According to Arkham data, the exploiter still controls 870.8 ETH valued at nearly $1.52 million, representing most of the stolen funds. This concentration matters because it leaves a large portion of the proceeds exposed to tracking.

Moreover, the token price declined by 10% from $0.1279 to $0.07499 as of press time.
However, this attack has raised many additional questions about the larger implications.
In contrast with other attacks that have targeted user behaviors, this attack targeted a key component of the underlying infrastructure, thus creating scrutiny regarding the security assumptions.
Taiko weathers the initial shock
The immediate aftermath of the attack saw Taiko’s rapid response to limit the damage to the remaining parts of their infrastructure.

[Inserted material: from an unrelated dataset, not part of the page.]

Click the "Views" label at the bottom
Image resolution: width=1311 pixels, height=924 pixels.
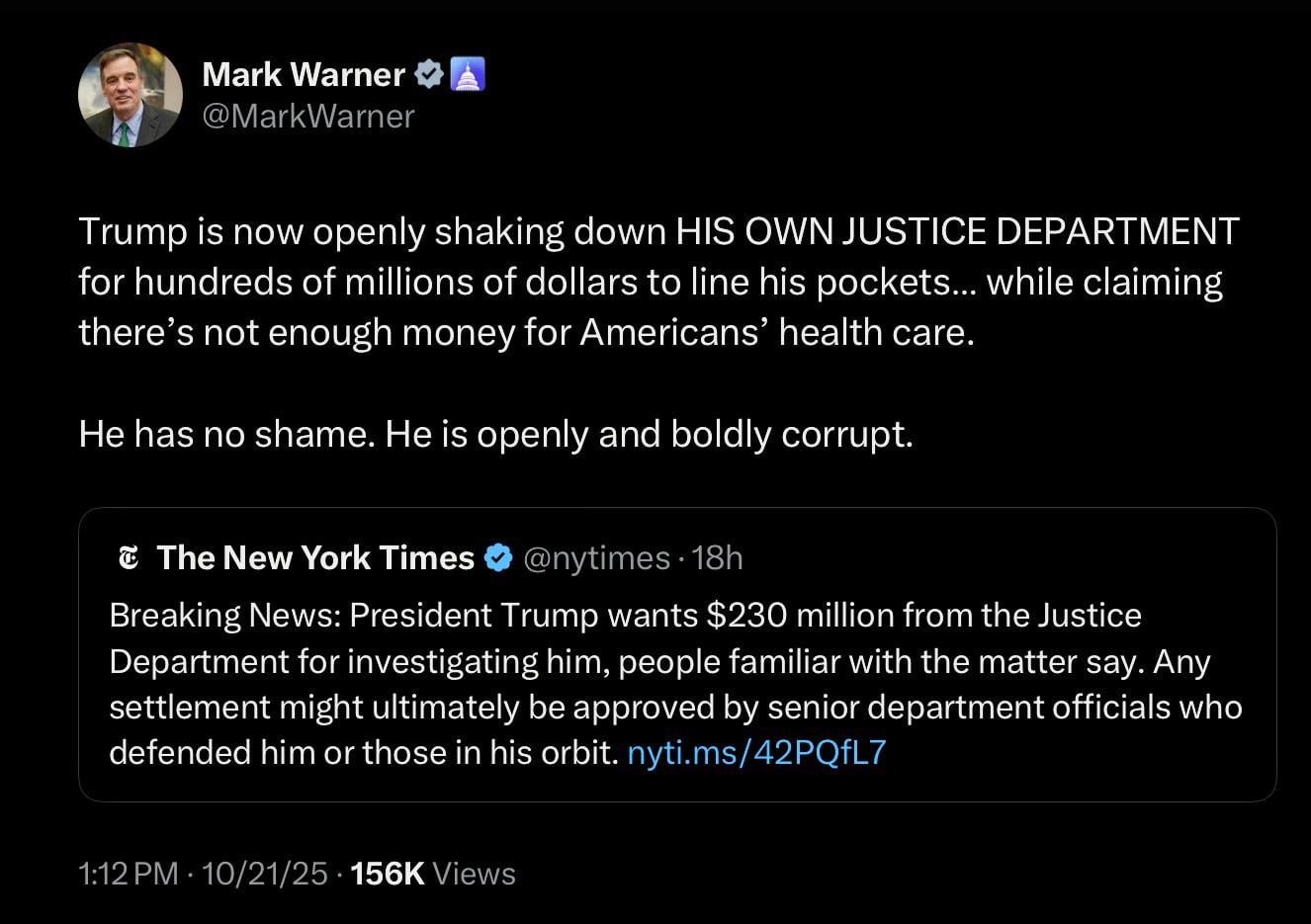pyautogui.click(x=475, y=874)
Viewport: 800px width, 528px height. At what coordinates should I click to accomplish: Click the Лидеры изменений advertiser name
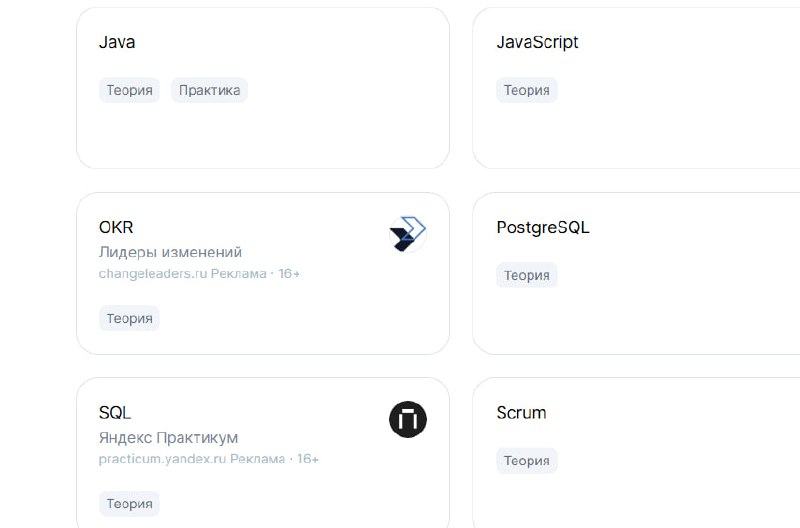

Taiko first assessed that the attackers had compromised the integrity of the chain-state verification process. Once the assessment was completed, all block proposers ceased production of new blocks to prevent additional exploitation by the attackers.

However, the containment effort did extend past just limiting access to the network. After identifying the attacker’s public wallet address and urging the central exchanges to immediately freeze TAIKO deposits.
Source: X
In fact, at press time, DeFi TVL increased to approximately $3.84 million, a 3.64% increase, while bridged TVL remained at approximately $12.85 million. Additionally, weekly transaction counts were at 324,630, representing a 3.37% decrease in transactions over the previous week.
Final Summary
- Taiko contained the immediate fallout, but the exploit exposed critical risks within core bridge verification infrastructure.
- Taiko retained liquidity and activity after the breach, though long-term confidence now depends on security reforms.